/K-Cluster

In this project we are working on a very interesting project related to k-clustering algorithm (B Tech Project)

Primary LanguagePython

K-Clustering

In this project we are working on a very interesting project related to k-clustering algorithm. For any generic case we have assumed that there are two types of population/parameters (n1 and n2) which are scattered uniformly in an area. Now, we initially formed k centers/facilities which are available for both the populations and then we tried to minimize the sum of squares of distance of the nearest facility for all the people. This way we have trained our algorithm. Now as any general case we have assumed that one of the population has underreported its parameter given. This will now have some direct implications on both the populations. Firstly, we have taken the number of facilities as a function of total population (both the n1 and n2 parameter populations). As the underreported population has less people we know that their influence (sum of squares distance) will have less hold now and thus the facilities are shifted towrds the other population more. So, now this population (underreported one) will have to move more to reach the nearest facility. Thus we are calling it unprivileged. On the contrary, the other one will be privileged one and have some benefits of the other population underreporting. After that we draw the plots of all these (total cost, privileged cost, unprivileged cost) and saw their variations are kind of linear in small percentage of underreporting.

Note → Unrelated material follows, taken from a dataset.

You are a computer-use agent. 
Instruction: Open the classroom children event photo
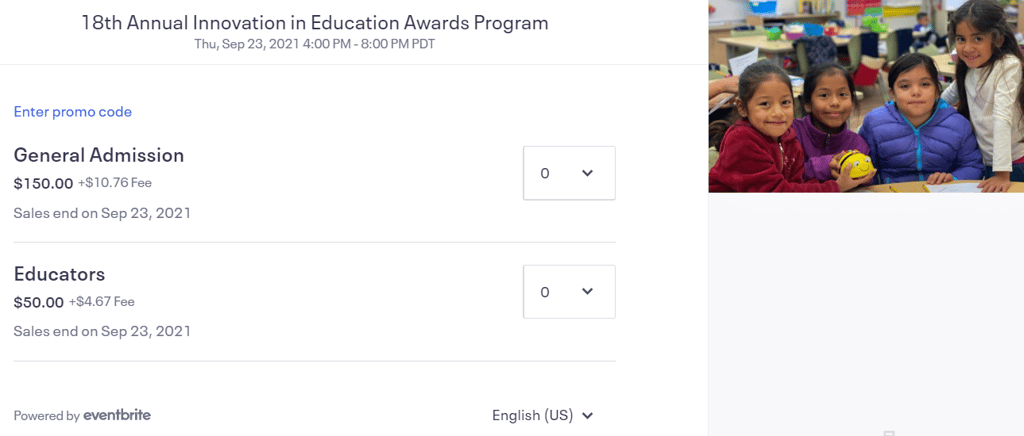point(866,96)
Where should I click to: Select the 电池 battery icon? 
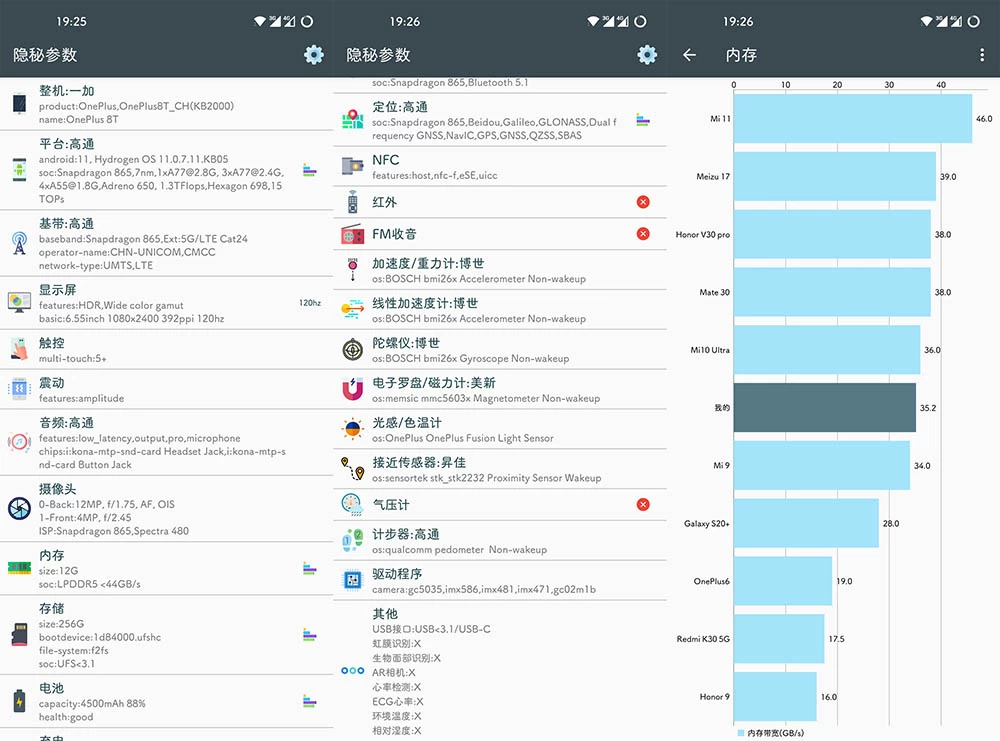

Also, we have implemented various other algorithms of the same form (Alternate square , scaling the total square size, taking n as constant density and then choosing different number of squares of the two populations) so as to insure that randomization has no effect on the graphs and deductions we have obtained.

Now, we have discussed some ways to tackle this problem : We fix that any facility have only this much percent population of the first density here. On the other hand we can also limit the distance such that any facility cannot be very much close to the normal (n2) density population in all nearby squares.

This way we will be finding/generalising our algorithm to take care of underreporting by a population and give best results (both populations treated equally) independent of all values.